Tuesday, December 5, 2023

Smoke Sauna Sisterhood: Estonian Women Bonding Together

 By José Alberto Hermosillo 


“Smoke Sauna Sisterhood” is a stunning and powerful documentary, insightful and poetic. It reflects on women and other transcendental topics affecting their womanhood. 

Deep in the woods, where the rivers and clear waters converge, naked women talk about a wide variety of topics inside the smoky sauna. The foggy filters accentuated the light and distorted the images. Many women are photographed through shadows. Others are faceless or in close-ups to create a deeper connection with the audience. Their nudity makes us feel their vulnerability, but their voices and body language generate the image of strong women and stoicism.
 
The women continued discussing women’s issues – including motherhood, life, and death. Their period, losing their virginity, wearing loose pants, or giving birth to a girl, and feeling guilty for that simple fact of having a baby girl, not a boy, when, in reality, it should be considered a blessing.


Pregnancy and childbirth are other essential subjects narrated vividly and painfully.
 
Their intimate conversations continue involving involuntary abortion and the guilty feelings that follow those dramatic experiences. They even voice out their mother’s abortion freely, making it hard for the viewer to be judgmental.

Others talk about their relationship with their grandmothers, who participated in the war. They recalled how mentally challenging their lives have become since then and how they and their grandchildren inherited that traumatic experience.
 
When the bath is filled with herbs, things turn mystical, mainly because those herbs are used to clean the body and soul and to help chase away evil spirits.

 
“Smoke Sauna Sisterhood” is an honest depiction of women in their most vulnerable moments, with all the variants in between, expressing how they deal with their relationships with other women, how they cope with men, and how they prevail stoically through generations.

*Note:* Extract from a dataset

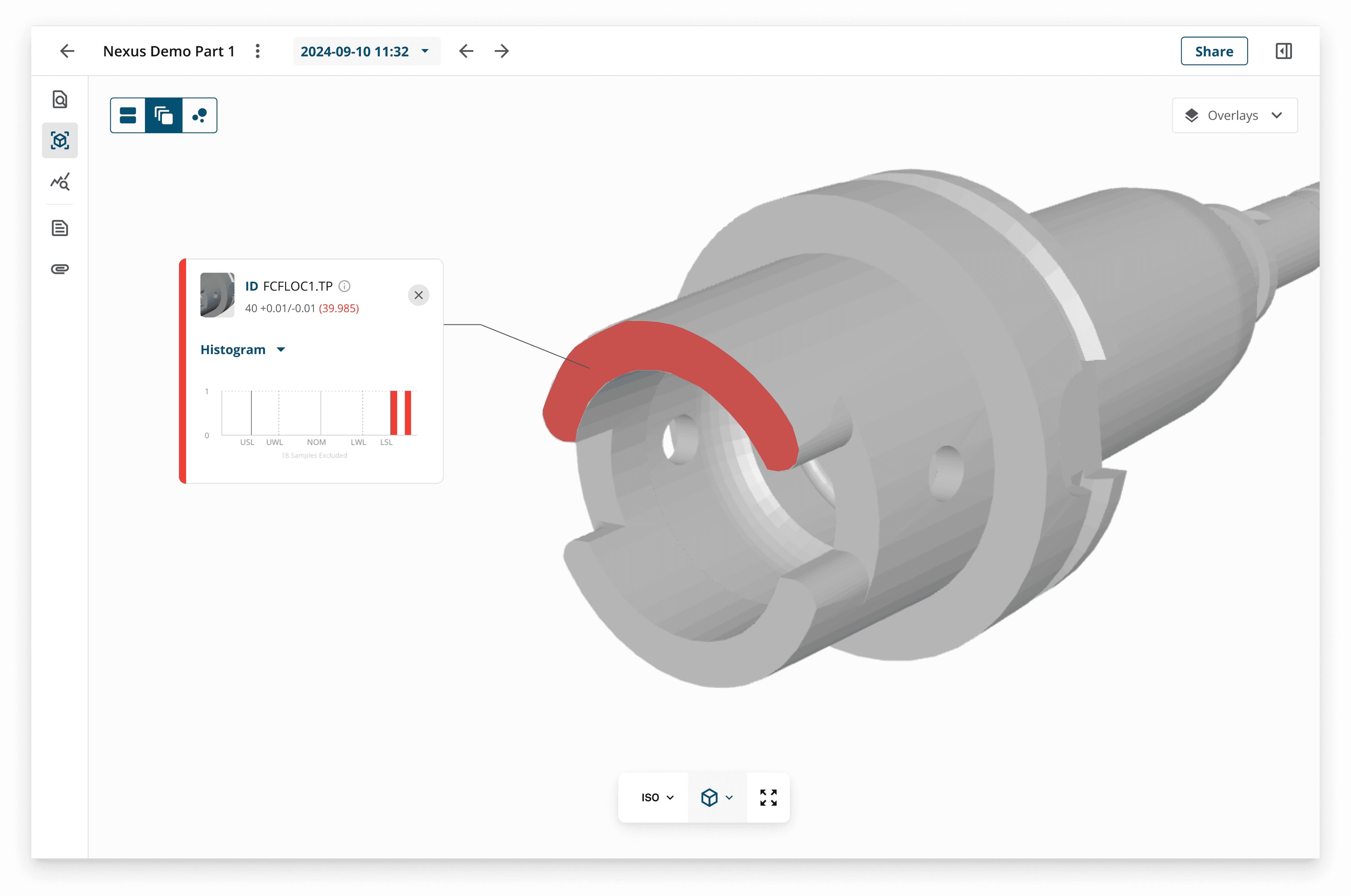Open the three-dot menu next to part name
This screenshot has width=1351, height=896.
(258, 51)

The story unfolds linearly, tribally, and cathartically – as the women emerge liberated from the sauna to submerge into the waters of the quiet river – making us think about their transition from a heavenly moment of intimacy with other women to nature.
 
“Smoke Sauna Sisterhood” is not religious or whimsical, and the women’s stories do not pursue a political agenda and do not wave the feminist flag that men disapprove of. On the contrary, it can be used as a tool for men to learn about women’s experiences through life and how women feel internally.

The documentary is Estonia’s Official Entry for Best International Feature Film at the 96th Academy Awards. It won the Director’s Award at the World Cinema Documentary competition at Sundance 2023, Best Documentary at the Golden Gate Awards, and Best Film at the Sophia Documental Fest in Bulgaria. 

Smoke saunas became an essential Vana-Vōromaa (Southeast Estonia) tradition, and it is now part of UNESCO’s list of the Intangible Cultural Heritage of Humanity.

I was skeptical about watching a project that includes in the title the word sisterhood, a total turn-off for men, and being prejudiced without knowing the importance of learning how women think and act when they are among other women. I ate my humble pie and recognized the excellence in filmmaking and how well-made it is because, believe me, “Smoke Sauna Sisterhood” by first-time director Anna Hints is the best documentary of the year.